Pekanbaru -koran nasional| Polemik pemilihan Ketua Persatuan Guru Republik Indonesia (PGRI) Kota Pekanbaru terus bergulir. Setelah sejumlah guru menyatakan penolakan terhadap hasil konferensi cabang yang menetapkan Miftahudin, M.Pd.I, sebagai ketua secara aklamasi, kini giliran Yayasan Jaga Riau Indonesia angkat bicara.
Ketua Umum Yayasan Jaga Riau, Alan Pane, menilai proses pemilihan tersebut cacat prosedur dan tidak mencerminkan asas demokrasi yang sehat. Ia dengan tegas menyebut bahwa “pemilihan yang lahir dari sistem yang tidak sah dan tidak halal akan menghasilkan pemimpin yang bobrok.”
Menurut Alan, sebuah organisasi profesi sebesar PGRI seharusnya menjadi contoh teladan bagi integritas dan transparansi, bukan malah terlibat dalam praktik yang menimbulkan kecurigaan publik. “Guru adalah ujung tombak peradaban bangsa.
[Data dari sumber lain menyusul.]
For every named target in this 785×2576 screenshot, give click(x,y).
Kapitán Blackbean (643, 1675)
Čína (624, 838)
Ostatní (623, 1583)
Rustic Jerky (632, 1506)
Bila organisasi yang menaungi mereka saja kehilangan moral dan etika dalam berdemokrasi, maka ini pertanda bahaya bagi masa depan pendidikan kita,” ujarnya dalam keterangan pers di Pekanbaru, Selasa (4/11).
Alan Pane juga menyoroti sejumlah kejanggalan yang mencuat dalam pemilihan tersebut, termasuk dugaan adanya penunjukan sepihak terhadap pemegang mandat suara dan tidak dilibatkannya seluruh pengurus PGRI cabang yang masa jabatannya masih aktif. Ia menyebut, tindakan itu bukan hanya melanggar mekanisme organisasi, tetapi juga menodai prinsip musyawarah yang menjadi ruh PGRI sejak awal berdiri.
“Mekanisme yang tidak sah tidak boleh dibiarkan menjadi preseden buruk. Kami meminta DPP PGRI dan Wali Kota Pekanbaru turun tangan segera untuk meninjau ulang hasil konferensi cabang dan membatalkan pemilihan yang cacat hukum tersebut,” tegasnya.
Selain mendesak pembatalan hasil pemilihan, Alan Pane juga menyoroti transparansi keuangan organisasi. Menurutnya, ada kejanggalan dalam pengelolaan iuran anggota PGRI Kota Pekanbaru yang selama ini dipotong langsung dari gaji guru. Ia meminta agar dilakukan audit terbuka terhadap dana tersebut untuk memastikan tidak ada penyelewengan.
“Sudah saatnya PGRI dibersihkan dari praktik elitis dan kepentingan kelompok. Guru harus kembali menjadi subjek utama, bukan sekadar objek politik organisasi. Jika nanti terbukti ada penyalahgunaan atau penyelewengan dana iuran guru, kami akan melaporkannya secara resmi kepada Aparat Penegak Hukum (APH). Ini bukan ancaman, tapi bentuk tanggung jawab moral kami untuk menjaga marwah organisasi guru,” tegas Alan Pane.
Desakan agar pemilihan diulang secara terbuka dan demokratis kini terus menguat, menandai babak baru dalam dinamika internal organisasi guru tertua di Tanah Air.